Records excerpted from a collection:
○ ○ ○ ○ ○
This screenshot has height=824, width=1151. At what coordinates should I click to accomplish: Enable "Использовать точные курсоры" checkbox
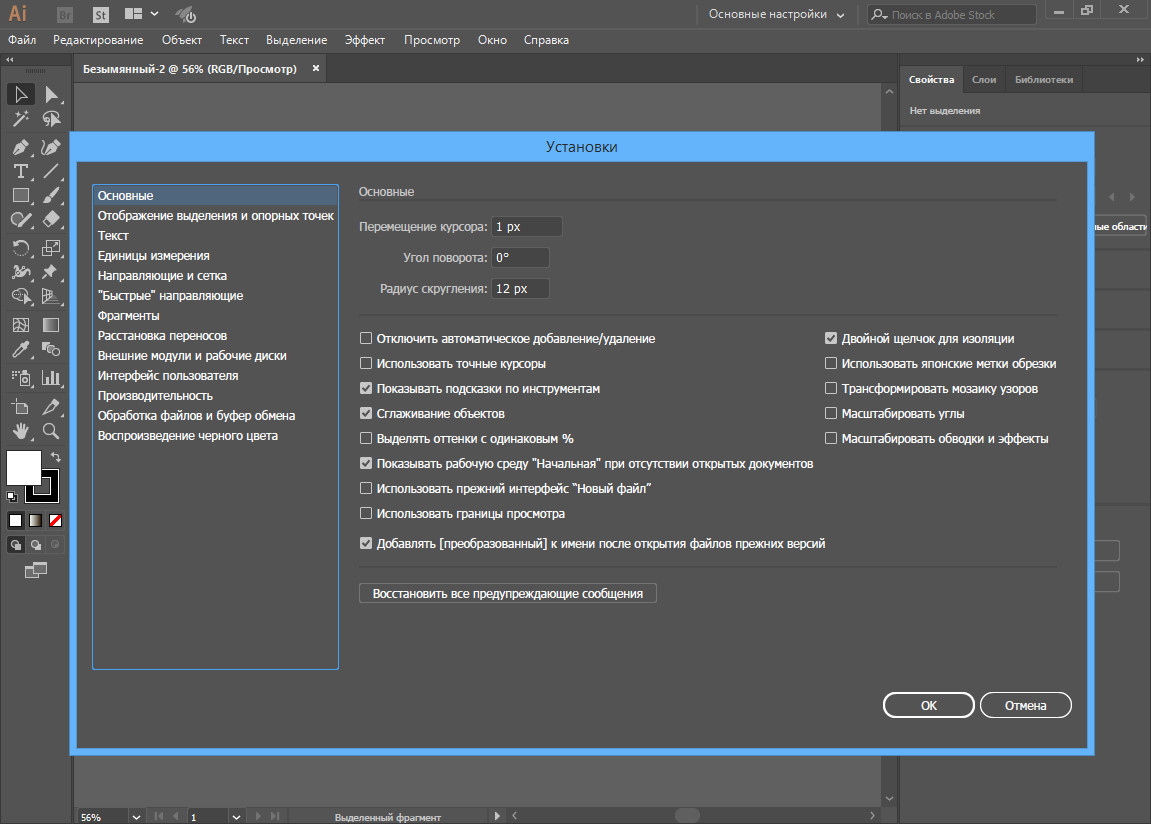(x=366, y=364)
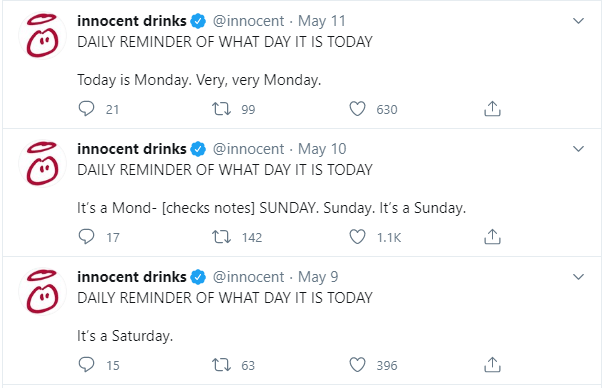Open the May 11 tweet's chevron menu

point(578,21)
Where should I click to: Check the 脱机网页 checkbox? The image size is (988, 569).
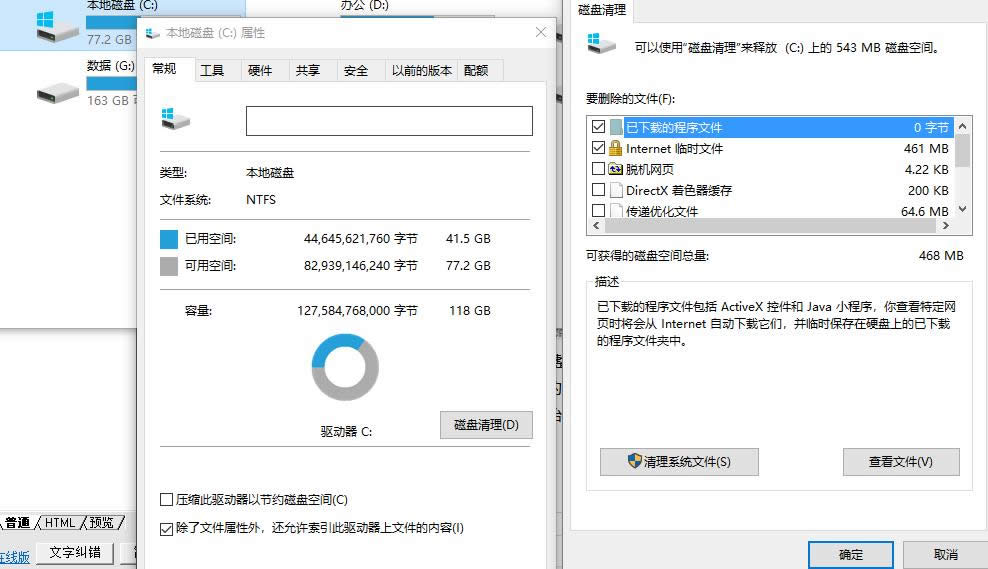tap(598, 169)
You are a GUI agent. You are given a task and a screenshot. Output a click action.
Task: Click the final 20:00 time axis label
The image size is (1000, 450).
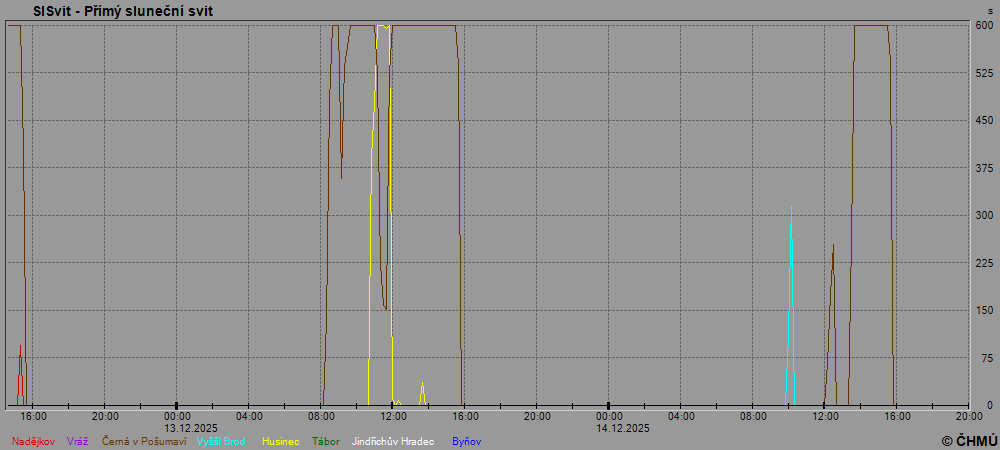tap(968, 416)
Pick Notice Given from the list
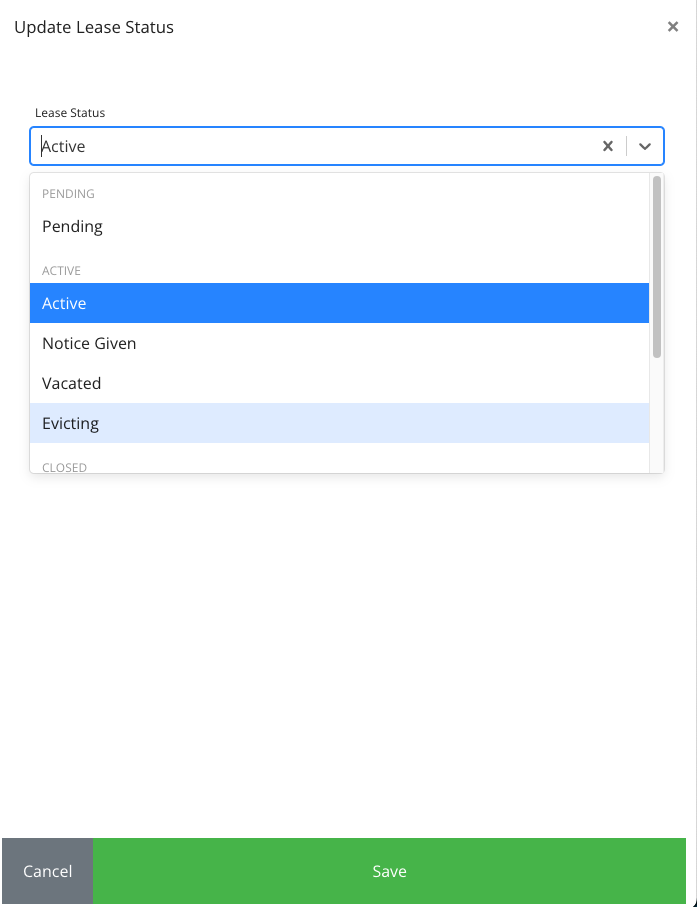The height and width of the screenshot is (907, 697). 89,343
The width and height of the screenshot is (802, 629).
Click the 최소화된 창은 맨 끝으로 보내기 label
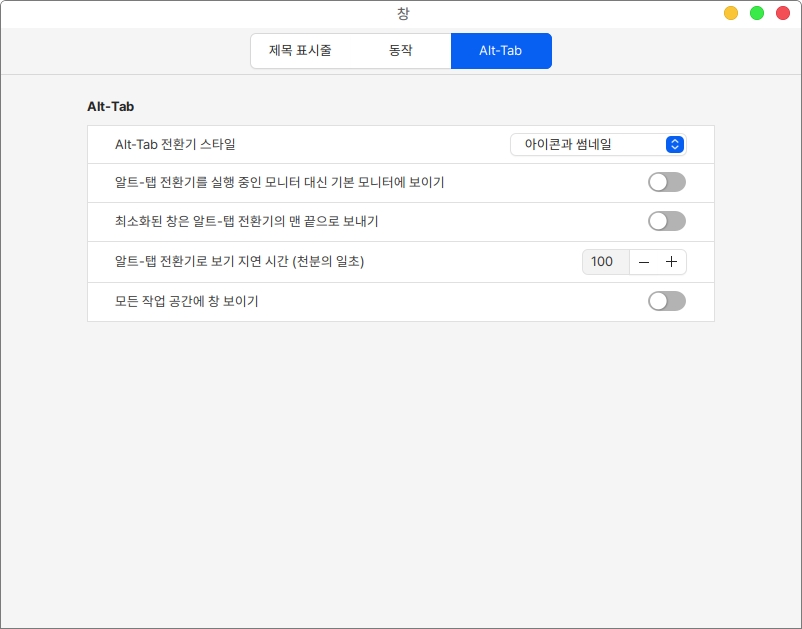pos(246,221)
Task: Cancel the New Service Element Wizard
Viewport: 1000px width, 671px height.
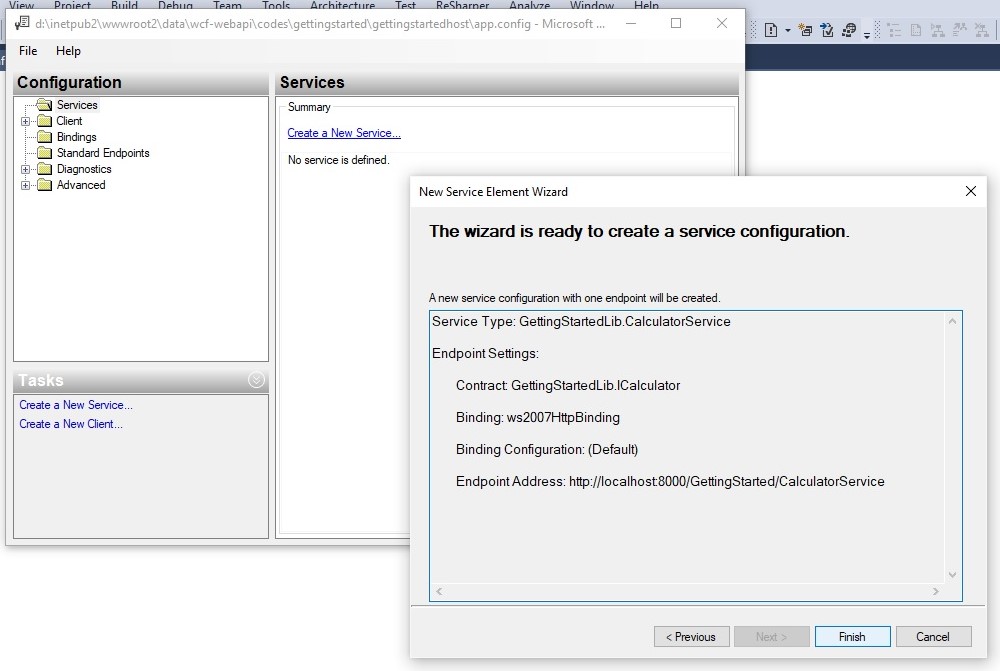Action: [932, 637]
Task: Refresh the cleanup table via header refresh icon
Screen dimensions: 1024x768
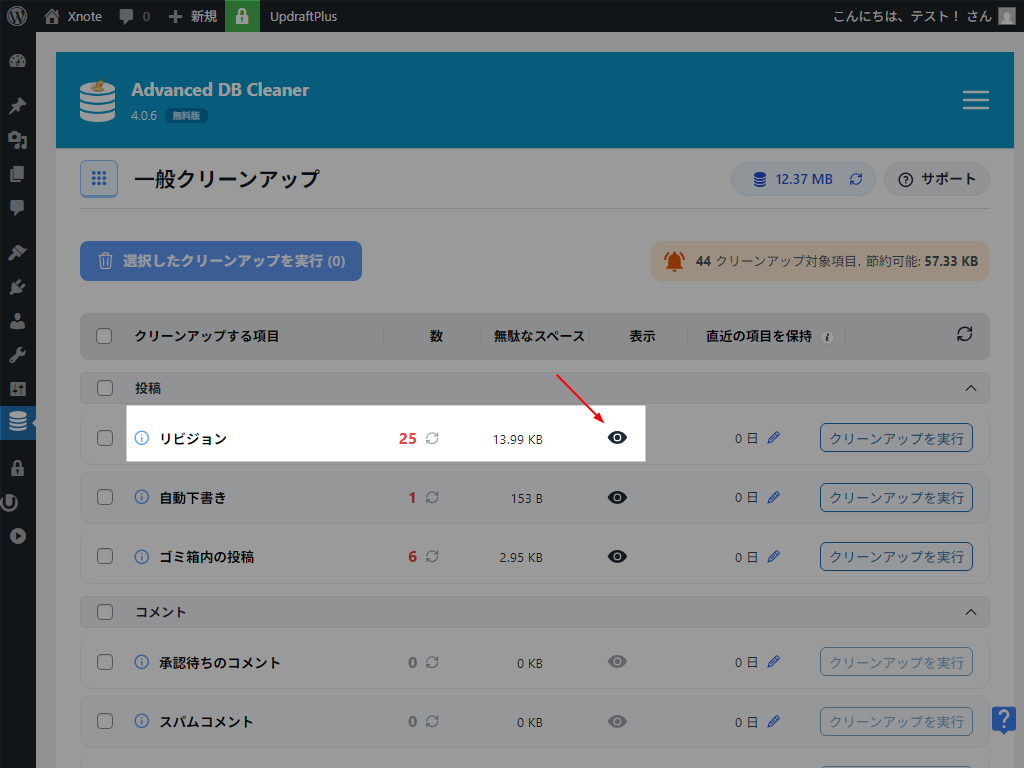Action: coord(963,336)
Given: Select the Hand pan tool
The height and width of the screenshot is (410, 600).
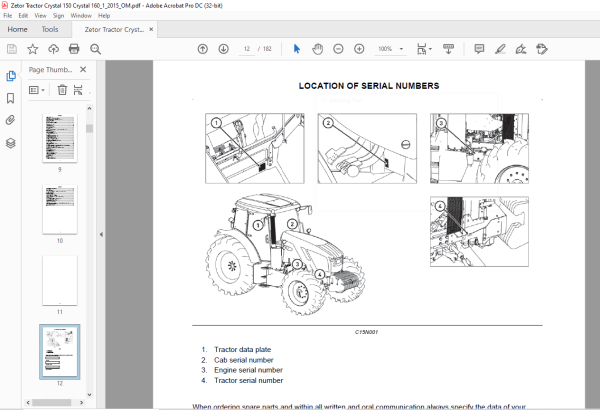Looking at the screenshot, I should (x=317, y=49).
○ ○ ○ ○ ○
What to work on. Transcribe all of the data above verbatim but omit every picture.

Problem solution.
This screenshot has height=824, width=1151. At what coordinates should I click to accomplish: Enable "Использовать точные курсоры" checkbox
(x=366, y=364)
Open the May 11 tweet's chevron menu

point(578,21)
Where should I click to: Check the 脱机网页 checkbox? The image size is (988, 569).
tap(598, 169)
You are a GUI agent. You are given a task and a screenshot. Output a click action.
Task: Click the final 20:00 time axis label
The image size is (1000, 450).
tap(968, 416)
Pick Notice Given from the list
The height and width of the screenshot is (907, 697). 89,343
The width and height of the screenshot is (802, 629).
Click the 최소화된 창은 맨 끝으로 보내기 label
pos(246,221)
Task: Cancel the New Service Element Wizard
Viewport: 1000px width, 671px height.
Action: [932, 637]
Task: Refresh the cleanup table via header refresh icon
Screen dimensions: 1024x768
Action: coord(963,336)
Given: Select the Hand pan tool
The height and width of the screenshot is (410, 600).
Looking at the screenshot, I should (x=317, y=49).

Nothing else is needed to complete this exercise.